Mercredi, lors d’un appel téléphonique entre les deux hommes – auquel s’est jointe la vice-présidente et candidate démocrate à l’élection présidentielle, Kamala Harris –, il s’agissait de passer en revue la conduite des guerres menées par l’armée israélienne à Gaza et au Liban, mais, aussi, d’évoquer la manière dont Israël compte frapper l’Iran. Benyamin Nétanyahou entendait ainsi associer les Etats-Unis sans laisser à Washington la latitude de peser sur le calibre exact de ces frappes, dont les détails devaient être soumis à un vote du cabinet de sécurité israélien, jeudi 10 octobre. Le premier ministre et le président américain ne s’étaient pas entretenus depuis près de deux mois, alors même que l’accélération des événements dans la région aurait justifié des échanges nourris.
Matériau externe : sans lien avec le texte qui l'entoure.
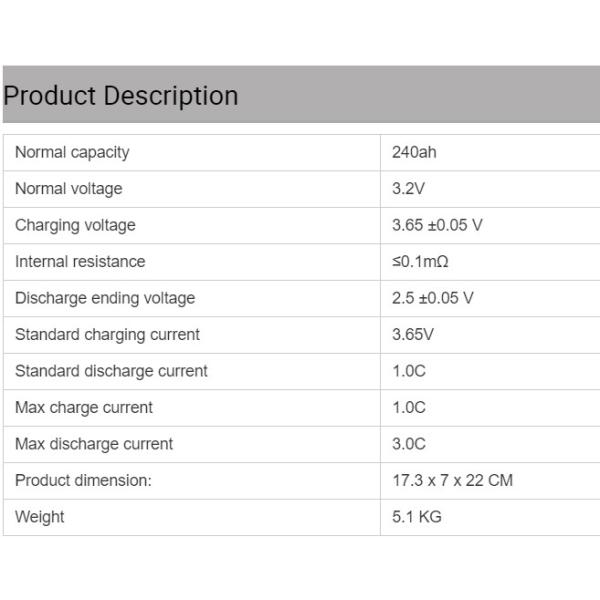The height and width of the screenshot is (600, 600).
Task: Click the Product Description heading
Action: (x=121, y=96)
L’option de frapper durement des cibles iraniennes est envisagée par le pouvoir israélien depuis la salve de 180 missiles balistiques tirés par Téhéran à destination du territoire israélien, le 1er octobre. Yoav Gallant, faute d’être associé à la conversation avec les Américains, a déclaré mercredi soir devant des responsables militaires israéliens que les frappes allaient être « meurtrières, précises et surprenantes ». Et d’ajouter : « Ils ne vont pas comprendre ce qui leur est arrivé et comment cela leur est arrivé. » La menace, grandiloquente, demeure floue, mais semble orienter la nature de l’action, au moins pour partie, vers des opérations spéciales comme celle ayant conduit à l’élimination du chef du Hamas, Ismaïl Haniyeh, à Téhéran, le 31 juillet. Au risque de déclencher à leur tour une réplique iranienne d’un niveau élevé.
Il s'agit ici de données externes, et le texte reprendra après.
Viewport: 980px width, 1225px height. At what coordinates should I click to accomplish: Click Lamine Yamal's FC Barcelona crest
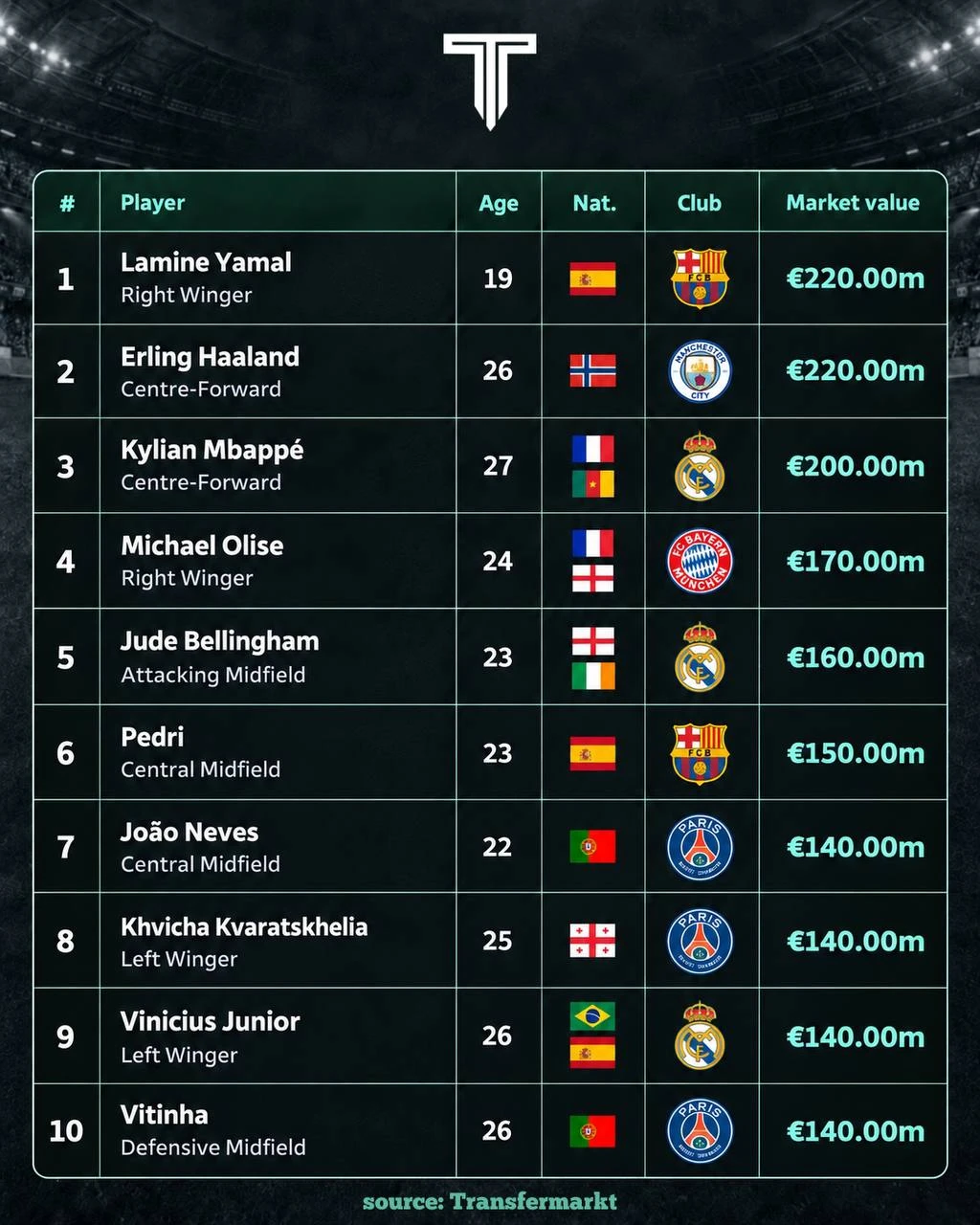click(x=700, y=278)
Depuis une semaine, plusieurs commentateurs israéliens ont agité la menace de bombardements visant le programme nucléaire iranien, ou le secteur pétrolier. Ces hypothèses ont fait bondir Washington, qui s’y oppose. Alors que l’élection américaine du 5 novembre approche, l’administration Biden ne veut pas d’une extension supplémentaire des conflits au Moyen-Orient. Benyamin Nétanyahou, même contraint de se plier à ces injonctions, peut-il décider seul des actions contre Téhéran ? C’est là où interviennent des dissensions avec son ministre de la défense.
Yoav Gallant jouit à Washington d’une réputation de relative modération. Au cours de la guerre, il est devenu, selon une source diplomatique européenne, « l’homme raisonnable » aux yeux des Américains, en raison de son approche pragmatique du conflit à Gaza. Cette réputation n’enlève rien à son recours, sans ciller, à la violence dans le cadre des opérations militaires dans l’enclave, au point d’amener mercredi Joe Biden à demander à M. Nétanyahou de ne pas reproduire au Liban les destructions massives de l’armée israélienne à Gaza.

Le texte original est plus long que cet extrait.